O seu prenome é francês. Nascido na Coréia do Sul, fugiu para a França aos 19 anos. Cansou-se das perseguições políticas sofridas pelo pai, militante socialista que passou boa parte da vida na cadeia por se opor aos sucessivos governos autoritários que dominaram o país desde o fim da II Guerra até 1987. Adquiriu cidadania francesa. Não revela seu prenome de batismo. “Só alguns membros do governo norte-coreano sabem qual é”, diz.

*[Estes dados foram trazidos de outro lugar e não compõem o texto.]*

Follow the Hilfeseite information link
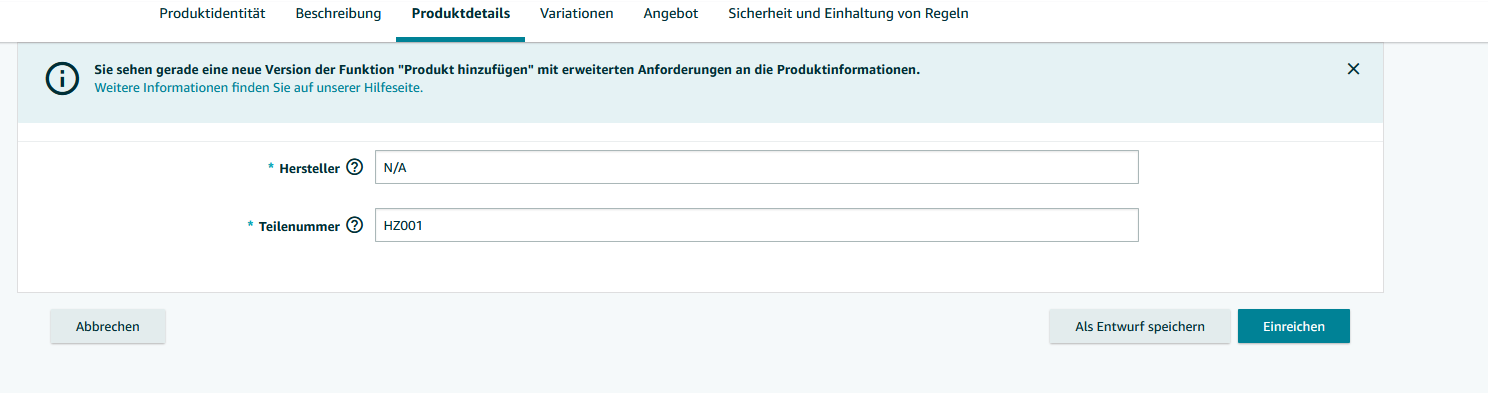This screenshot has width=1488, height=393. click(x=259, y=88)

Sacando um cigarro Red Star, fabricado na Coréia do Norte (“São bem mais baratos do que os daqui”), ele conta que, em Paris, foi abordado por diplomatas do regime de Pyongyang. Começou como negociante de ouro, grãos e armamentos militares – “antes das sanções da ONU”, deixa bem claro. Com o tempo, foi se afeiçoando ao regime. Mantém um apartamento em Pyongyang, cidade que visita pelo menos quatro vezes por ano. Não pode mais entrar na Coréia do Sul, onde ainda tem mãe, avós e três irmãs. Falam-se raramente. “Elas me acham louco.”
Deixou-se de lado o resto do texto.